Returns meta_id if the meta doesn't exist, otherwise returns true on success and false on failure. It also returns false if the value submitted is the same as the value that is already in the database.

4
  • So I may be confused I guess, wouldn't update_post_meta update the value of that key even if it was different? For example, if I have a part_fits field with a value of 123 and another with a value of 1234, and if I used update_post_meta($id, 'part_fits', $value), wouldn't it not overwrite all of the meta_fields with that key? I will have multiple 'part_fits' on each post.
    – Lance
    Sep 22, 2016 at 1:00
  • If you want to read more about the difference of both functions please check the wordpress codex. are you trying to store a unique (or non-unique) meta values for that key? Sep 22, 2016 at 1:25
  • non-unique. So for example I have 5 posts, each of those post I add the id of 123 to it. I want those 5 posts to add their ids to the single post(123), but only if it is not already added. Currently it adds it either way.
    – Lance
    Sep 22, 2016 at 1:40
  • $value = get_post_meta( $id, 'key', true ); if value is not empty so that metakey already exists Sep 22, 2016 at 3:20
2

add_post_meta() has an optional fourth parameter $unique – when this is set to true, the custom field will not be added if the given key already exists among custom fields of the specified post.

The function will return false if the $unique argument was set to true and a custom field with the given key already exists.

0

I would use the $product->meta_exists function, like this:

if( !$product->meta_exists( $key ) ) {
  if( $new_val !== $existing_val ) {
    $product->update_meta_data( $key, $new_val );
  }
}

p.s. Don't forget to save changes:

$product->save_meta_data();
0

That one sentence:

  • "It also returns false if the value submitted is the same as the value that is already in the database."

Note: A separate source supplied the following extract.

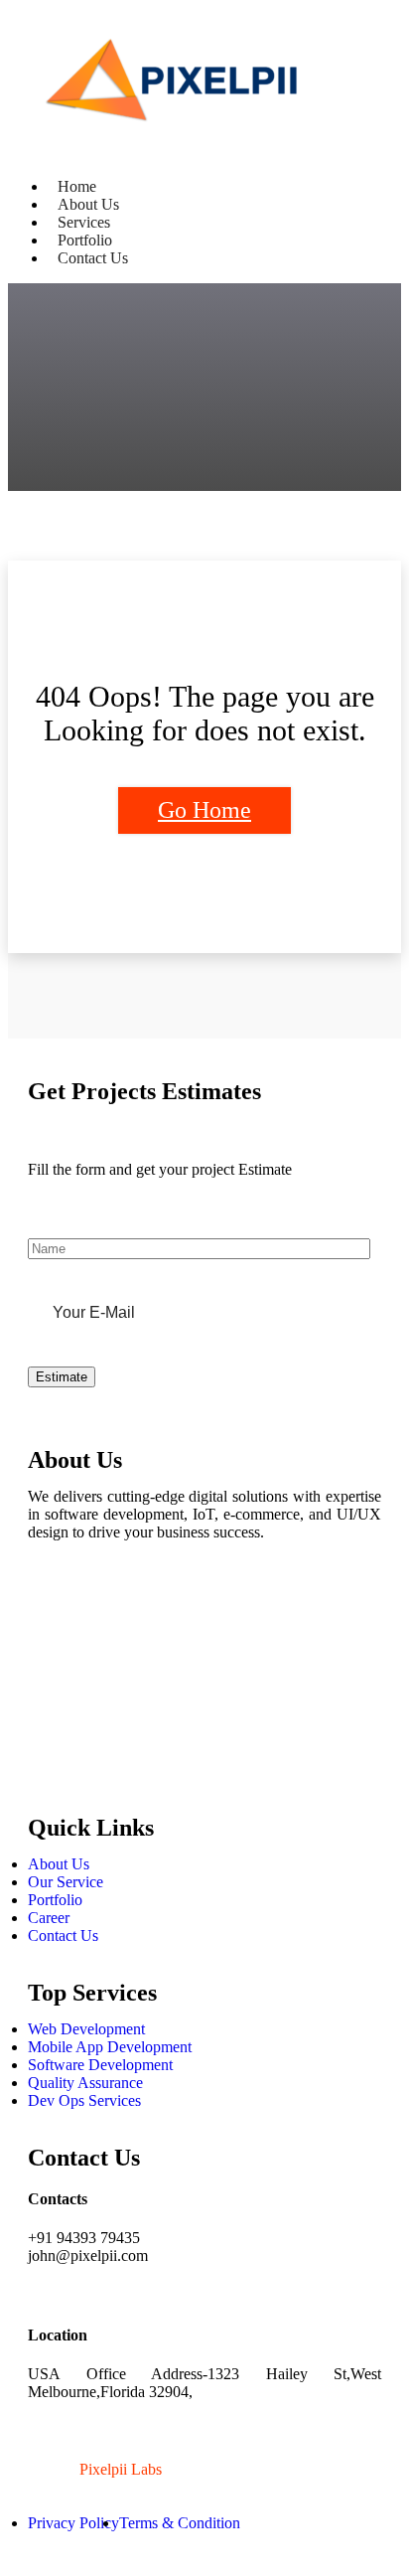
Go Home (204, 810)
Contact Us (93, 257)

...is incredibly important (thanks Ahmed Fouad), because it is entirely counter-intuitive! You would reasonably expect an update of the database to return success (true) when the action is not a genuine failure. But here Wordpress gives failure (false) when the data is unchanged. This had me fooled completely, because it is NOT mentioned in the codex, except in the contributed notes!

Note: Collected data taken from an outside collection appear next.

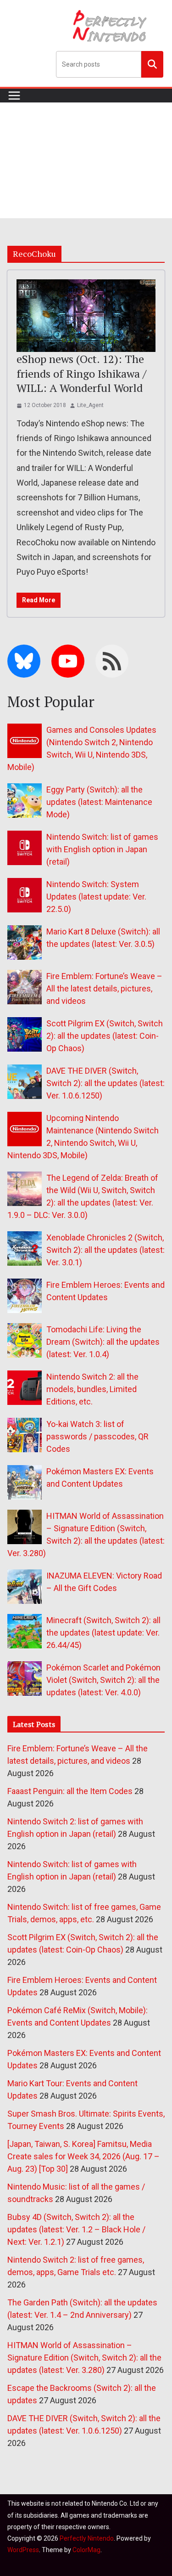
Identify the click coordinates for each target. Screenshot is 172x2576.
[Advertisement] (86, 160)
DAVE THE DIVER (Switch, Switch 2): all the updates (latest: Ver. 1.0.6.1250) (105, 1083)
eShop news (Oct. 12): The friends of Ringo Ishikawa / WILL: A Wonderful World (81, 373)
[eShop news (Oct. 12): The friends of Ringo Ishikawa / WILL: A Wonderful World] (86, 315)
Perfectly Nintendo (87, 2538)
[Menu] (14, 95)
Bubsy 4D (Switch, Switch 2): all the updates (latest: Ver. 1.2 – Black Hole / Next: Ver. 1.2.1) (76, 2229)
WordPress (23, 2549)
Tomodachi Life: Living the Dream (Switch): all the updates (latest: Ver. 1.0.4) (103, 1342)
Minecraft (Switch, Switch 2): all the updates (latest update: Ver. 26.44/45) (103, 1632)
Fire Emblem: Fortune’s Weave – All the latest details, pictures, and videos (104, 988)
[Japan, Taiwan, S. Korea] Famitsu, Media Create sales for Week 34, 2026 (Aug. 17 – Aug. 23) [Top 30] (83, 2156)
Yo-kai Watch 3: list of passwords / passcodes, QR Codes (97, 1436)
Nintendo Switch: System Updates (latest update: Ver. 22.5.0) (96, 896)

Would you not expect "failure" to mean failure to reach the database?

As a result I am using a short function to wrap up the problem:

function check_update_post_meta( $postid, $key, $value ) {
    // Get the single/first value of this key in this post's meta
    $response = get_post_meta( $postid, $key, true );
    if ($response == $value) {
        // If the value is already set return true
        return true;
    } else {
        // Replace the old value with the new, or add a key into the db
        $response = update_post_meta( $postid, $key, $value );
    }
    return $response;
    // Now 'false' means a failure to reach the database
    // Now 'true' means the data now exists in the database without or with changes
    // A return int>0 means a new record with this ID was added
    // Note: It's not possible that the ID=1 when calling this function from within a post.